Он разговаривал с лошадью, но на самом деле обращал эти слова к самому себе. Мякиля был совершенно спокоен, лишь глаза его, устремленные прямо перед собой, мигали при каждом взрыве, да еще он то и дело покашливал. Вновь послышался звук выстрела, но на этот раз свист снаряда был зловеще коротким и тихим. Мякиля успел еще увидеть, как на руки ему брызнула зеленая, цвета травы, лошадиная слюна, почувствовал слабое, шипящее колыхание воздуха, а потом прямо перед ним на дороге полыхнул огонь и появилась воронка.

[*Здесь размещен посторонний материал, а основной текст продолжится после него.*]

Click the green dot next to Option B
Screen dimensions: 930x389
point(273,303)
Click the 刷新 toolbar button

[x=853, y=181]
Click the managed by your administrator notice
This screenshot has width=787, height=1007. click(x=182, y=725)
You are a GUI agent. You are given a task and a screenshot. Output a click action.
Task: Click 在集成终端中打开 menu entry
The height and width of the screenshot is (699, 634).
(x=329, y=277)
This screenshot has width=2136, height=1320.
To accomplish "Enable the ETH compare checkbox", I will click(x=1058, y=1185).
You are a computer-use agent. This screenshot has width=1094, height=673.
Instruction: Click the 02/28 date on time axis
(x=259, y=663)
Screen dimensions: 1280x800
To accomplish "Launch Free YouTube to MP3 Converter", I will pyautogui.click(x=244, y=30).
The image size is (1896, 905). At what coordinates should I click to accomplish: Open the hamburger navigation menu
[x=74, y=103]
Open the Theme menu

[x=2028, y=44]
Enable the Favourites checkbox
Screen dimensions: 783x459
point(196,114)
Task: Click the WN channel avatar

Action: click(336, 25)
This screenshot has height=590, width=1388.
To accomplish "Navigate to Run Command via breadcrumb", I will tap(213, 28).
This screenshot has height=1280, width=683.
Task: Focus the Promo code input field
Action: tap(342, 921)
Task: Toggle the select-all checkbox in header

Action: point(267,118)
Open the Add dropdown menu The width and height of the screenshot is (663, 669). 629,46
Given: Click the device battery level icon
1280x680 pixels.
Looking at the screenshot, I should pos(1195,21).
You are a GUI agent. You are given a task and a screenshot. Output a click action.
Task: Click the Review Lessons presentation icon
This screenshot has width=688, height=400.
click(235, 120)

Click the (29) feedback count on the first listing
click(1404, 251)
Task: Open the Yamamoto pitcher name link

Его отбросило в сторону.
Лошадь упала, застряв в оглоблях. В котле с супом было пробито отверстие, повозка наклонилась вперед, и суп из пробоины полился на землю.
Лошадь подняла голову, попыталась встать на передние ноги и громко заржала от страха. Тряхнула несколько раз головой, затем обессиленно опустилась на землю.
Следующая пара снарядов забросала трупы болотной почвой.
Пулеметчики сидели на краю своих окопов и ждали пищи. Они были молчаливы и недовольны. Несколько дней назад они заняли позиции вдоль этой речушки – бог весть в который уж раз. Необычным было лишь то, что противник так медлил, испытывая их стойкость. Как правило, он мгновенно пресекал любые их попытки где- нибудь зацепиться и вынуждал к дальнейшему отступлению. Небритые, грязные, с морщинами усталости и горечи на лицах, они сидели, молча уставясь в землю. Время от времени о ствол дерева щелкала пуля и слышался рокот тапка по гу сторону речушки. Издали доносился гул бомбежки – звук, который теперь почти никогда не умолкал.